Saturday 11 August 2018, 7.30pm
David Grubbs celebrates the publication of his new book, Now that the audience is assembled, with a reading and a solo performance.
Following his investigation into experimental music and sound recording in Records Ruin the Landscape, Grubbs turns his attention to the live performance of improvised music with an altogether different form of writing. Now that the audience is assembled is a book-length prose poem that describes a fictional musical performance during which an unnamed musician improvises the construction of a series of invented instruments before an audience that is alternately contemplative, participatory, disputatious, and asleep. Over the course of this phantasmagorical all-night concert, repeated interruptions take the form of in-depth discussions and musical demonstrations. Both a work of literature and a study of music, Now that the audience is assembled explores the categories of improvised music, solo performance, text scores, instrument building, aesthetic deskilling and reskilling, and the odd fate of the composer in experimental music.
David Grubbs is Distinguished Professor of Music at Brooklyn College and The Graduate Center, CUNY. He is the author of Good night the pleasure was ours, The Voice in the Headphones, Now that the audience is assembled, and Records Ruin the Landscape: John Cage, the Sixties, and Sound Recording (all published by Duke University Press) as well as the collaborative artists’ books Simultaneous Soloists (with Anthony McCall, Pioneer Works Press) and Projectile (with Reto Geiser and John Sparagana, Drag City).
Grubbs has released fifteen solo albums and appeared on more than 200 releases. In 2000, his The Spectrum Between (Drag City) was named “Album of the Year” in the London Sunday Times. He is known for his ongoing cross-disciplinary collaborations with poet Susan Howe and visual artists Anthony McCall and Angela Bulloch, and his work has been presented at, among other venues, the Solomon R. Guggenheim Museum, MoMA, the Tate Modern, and the Centre Pompidou. Grubbs was a member of the groups Gastr del Sol, Bastro, and Squirrel Bait, and has performed with Tony Conrad, Pauline Oliveros, Luc Ferrari, Will Oldham, Loren Connors, the Red Krayola, Royal Trux, and many others.

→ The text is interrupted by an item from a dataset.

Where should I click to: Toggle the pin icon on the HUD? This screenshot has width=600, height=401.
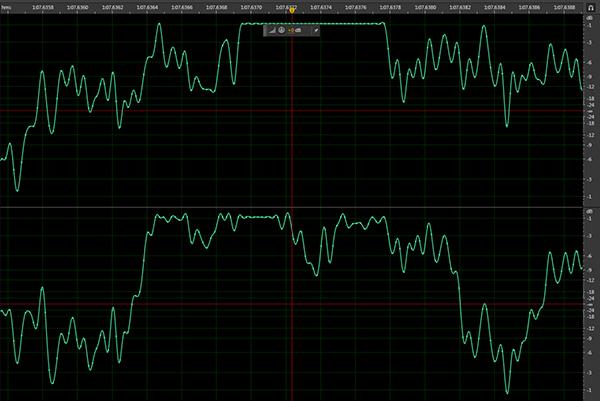[315, 31]
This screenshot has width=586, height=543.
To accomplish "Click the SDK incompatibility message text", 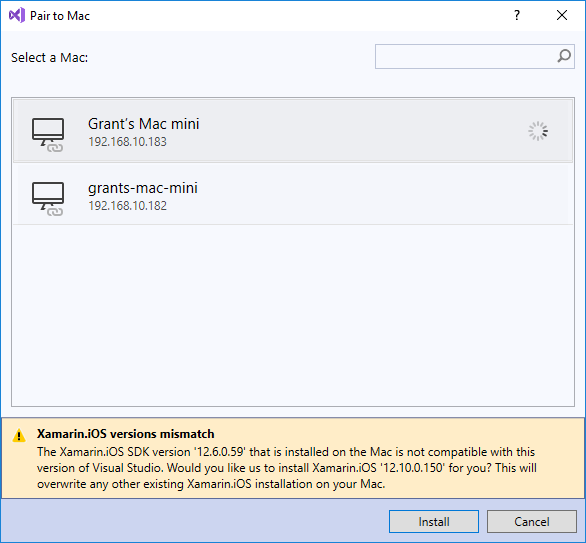I will pos(287,468).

Ute Kanngiesser is a London based cellist and composer from Germany. Over the years, she has carefully deconstructed her classical roots and almost exclusively performs unscripted, improvised music. Much of her work has evolved in relationship with other art forms such as film, poetry, dance, and site specific performance.
Cafe Oto has been her musical home since its beginnings and where she has collaborated with a wide spectrum of local and visiting artists. She has also performed at Whitstable Biennale, The Serpentine Gallery, Tate Modern, the V&A and international festivals.
Northern Irish (and London-based) guitarist and ‘magnetic and vibrating sources’ player Ross Lambert, has in his own words, the following fundamental and simultaneous approaches to live performance: to play as though it was both the first time and also the last; and to able to differentiate between what is good and worth conserving and what is not. Ross has been involved in, initiated and been a connector between a very wide variety of improvisatory music since his first exposure and (immediate) commitment to it, in Sheffield via Derek Bailey during the mid-1980s. Although under-recorded (he claims ‘by choice’), Ross has worked with a huge number of musicians from around the world, including Tetuzi Akiyama, Ami Yoshida, Jean-Luc Guionnet, Paul Hession, Rhodri Davies, John Butcher and Evan Parker, as well as his close friends Eddie Prevost, Seymour Wright, and Sebastian Lexer.